4 cm!! come on baby!!


----------



## hot tea

Yes, she said once it starts it is going to go fast and smoothly... I don't want to drag my ass to the hospital tomorrow though, blahhh.


----------



## vinteenage

Wasn't Keegan 4cm for forever and had to be induced anyway?

Hope your little doesn't pull the same thing! I went for a lot of NSTs since Finn measured so small. I kind of enjoyed them. They always fed me.


----------



## hot tea

I won't be doing a routine induction. Thank god! And I am progressing, was 3 cm on friday.


----------



## unconditional

i had a lot of scans in my pregnancy due to the fact they thought a couple things were wrong with the kidneys and bowels. and they thought she was going to be really small.. she was 7lb 3.8oz and they thought she'd be around 5lbs...
anywaysss
i don't think i did a NST...ever???
even with being two weeks over due? :shrug:


----------



## hot tea

Here it is normal to do an NST at a week over. My pregnancy is a very very healthy one, and midwife made it clear it is only protocol.
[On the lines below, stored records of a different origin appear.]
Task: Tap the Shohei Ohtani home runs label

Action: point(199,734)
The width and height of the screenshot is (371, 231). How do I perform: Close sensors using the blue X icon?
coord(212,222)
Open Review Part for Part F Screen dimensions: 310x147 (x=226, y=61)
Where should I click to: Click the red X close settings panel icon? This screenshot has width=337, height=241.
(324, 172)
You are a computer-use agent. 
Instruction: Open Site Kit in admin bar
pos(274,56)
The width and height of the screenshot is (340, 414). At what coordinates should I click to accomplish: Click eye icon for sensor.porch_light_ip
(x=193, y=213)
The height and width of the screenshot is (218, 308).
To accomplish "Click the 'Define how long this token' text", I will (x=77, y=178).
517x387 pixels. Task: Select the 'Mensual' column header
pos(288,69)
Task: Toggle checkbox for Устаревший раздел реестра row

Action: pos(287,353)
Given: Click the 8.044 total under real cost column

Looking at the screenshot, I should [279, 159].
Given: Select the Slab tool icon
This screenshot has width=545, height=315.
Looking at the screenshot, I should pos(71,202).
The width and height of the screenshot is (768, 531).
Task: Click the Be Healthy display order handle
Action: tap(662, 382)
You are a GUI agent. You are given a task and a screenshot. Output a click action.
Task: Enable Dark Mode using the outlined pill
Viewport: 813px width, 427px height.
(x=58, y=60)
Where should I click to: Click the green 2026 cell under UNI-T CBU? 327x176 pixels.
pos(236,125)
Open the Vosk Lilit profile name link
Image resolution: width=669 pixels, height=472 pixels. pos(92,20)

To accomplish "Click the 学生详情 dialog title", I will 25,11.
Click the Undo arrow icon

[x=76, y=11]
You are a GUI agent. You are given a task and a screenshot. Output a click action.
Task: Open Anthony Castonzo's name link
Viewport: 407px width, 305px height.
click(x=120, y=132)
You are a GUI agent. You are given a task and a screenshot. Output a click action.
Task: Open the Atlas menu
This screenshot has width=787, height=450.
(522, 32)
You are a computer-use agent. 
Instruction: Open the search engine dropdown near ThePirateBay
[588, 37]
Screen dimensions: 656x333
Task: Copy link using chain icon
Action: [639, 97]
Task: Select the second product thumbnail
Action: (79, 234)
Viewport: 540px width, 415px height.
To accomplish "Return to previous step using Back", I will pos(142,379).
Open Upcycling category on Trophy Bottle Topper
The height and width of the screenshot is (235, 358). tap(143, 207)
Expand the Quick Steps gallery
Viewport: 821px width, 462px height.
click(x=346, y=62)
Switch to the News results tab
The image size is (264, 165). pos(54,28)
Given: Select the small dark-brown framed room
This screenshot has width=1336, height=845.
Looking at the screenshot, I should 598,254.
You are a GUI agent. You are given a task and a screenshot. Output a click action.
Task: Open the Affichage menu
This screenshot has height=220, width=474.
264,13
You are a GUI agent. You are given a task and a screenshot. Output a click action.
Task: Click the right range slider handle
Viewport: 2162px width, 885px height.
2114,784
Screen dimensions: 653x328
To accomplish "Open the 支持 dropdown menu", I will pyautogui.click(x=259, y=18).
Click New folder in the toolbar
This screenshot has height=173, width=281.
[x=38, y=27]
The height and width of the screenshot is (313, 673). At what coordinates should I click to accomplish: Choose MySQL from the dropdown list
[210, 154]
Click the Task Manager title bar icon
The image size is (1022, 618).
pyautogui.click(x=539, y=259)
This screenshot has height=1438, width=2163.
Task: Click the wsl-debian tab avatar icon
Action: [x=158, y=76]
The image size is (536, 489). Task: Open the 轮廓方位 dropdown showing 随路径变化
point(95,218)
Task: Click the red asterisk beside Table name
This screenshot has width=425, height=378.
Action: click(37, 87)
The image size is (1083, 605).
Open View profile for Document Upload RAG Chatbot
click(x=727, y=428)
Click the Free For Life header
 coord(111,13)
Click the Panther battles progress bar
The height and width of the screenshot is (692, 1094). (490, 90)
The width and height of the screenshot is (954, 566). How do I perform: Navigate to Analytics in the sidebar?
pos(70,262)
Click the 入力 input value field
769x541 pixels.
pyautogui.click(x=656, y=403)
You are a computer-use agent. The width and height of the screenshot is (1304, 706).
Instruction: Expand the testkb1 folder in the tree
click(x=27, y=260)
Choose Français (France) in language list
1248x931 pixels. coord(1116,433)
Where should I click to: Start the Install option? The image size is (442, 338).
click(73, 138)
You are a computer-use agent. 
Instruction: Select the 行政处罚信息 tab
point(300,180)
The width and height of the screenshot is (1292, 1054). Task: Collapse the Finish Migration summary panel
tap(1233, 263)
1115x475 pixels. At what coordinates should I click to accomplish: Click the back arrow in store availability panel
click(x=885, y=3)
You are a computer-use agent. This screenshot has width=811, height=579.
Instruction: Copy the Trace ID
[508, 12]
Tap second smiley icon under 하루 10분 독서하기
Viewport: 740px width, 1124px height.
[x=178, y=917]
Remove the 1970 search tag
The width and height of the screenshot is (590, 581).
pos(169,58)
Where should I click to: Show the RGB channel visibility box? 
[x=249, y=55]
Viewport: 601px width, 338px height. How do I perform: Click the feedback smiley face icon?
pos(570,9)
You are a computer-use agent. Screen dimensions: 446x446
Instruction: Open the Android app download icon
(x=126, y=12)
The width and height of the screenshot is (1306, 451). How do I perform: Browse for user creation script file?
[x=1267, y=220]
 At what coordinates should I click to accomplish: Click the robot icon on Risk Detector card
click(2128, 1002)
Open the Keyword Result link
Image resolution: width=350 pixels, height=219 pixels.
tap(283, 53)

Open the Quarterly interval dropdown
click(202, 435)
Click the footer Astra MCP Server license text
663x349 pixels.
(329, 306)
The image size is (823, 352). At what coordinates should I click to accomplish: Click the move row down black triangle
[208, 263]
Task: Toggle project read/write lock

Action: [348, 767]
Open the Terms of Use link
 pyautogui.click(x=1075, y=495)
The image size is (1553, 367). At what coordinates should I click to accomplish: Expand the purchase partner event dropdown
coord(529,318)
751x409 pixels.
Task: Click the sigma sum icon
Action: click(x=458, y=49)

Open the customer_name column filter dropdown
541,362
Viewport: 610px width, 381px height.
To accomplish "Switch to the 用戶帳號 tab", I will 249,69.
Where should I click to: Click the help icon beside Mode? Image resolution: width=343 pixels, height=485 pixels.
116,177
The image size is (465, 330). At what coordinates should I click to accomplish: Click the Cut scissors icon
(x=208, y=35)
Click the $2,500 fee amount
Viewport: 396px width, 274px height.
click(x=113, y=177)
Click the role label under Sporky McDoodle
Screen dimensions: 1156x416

She said it will only take twenty minutes so I don't think it's a full on NST as I have heard talked about on here.


----------



## unconditional

yeah Tiara came out perfect and afterwards i thoug /ht it was nuts how crazy the scans drove me because every time they thought something different was wrong! and everything was perfect :dohh:... b astards lol...
/rant.......
hope everything goes smoothly for you!


----------



## vinteenage

hot tea said:


> Here it is normal to do an NST at a week over. My pregnancy is a very very healthy one, and midwife made it clear it is only protocol. She said it will only take twenty minutes so I don't think it's a full on NST as I have heard talked about on here.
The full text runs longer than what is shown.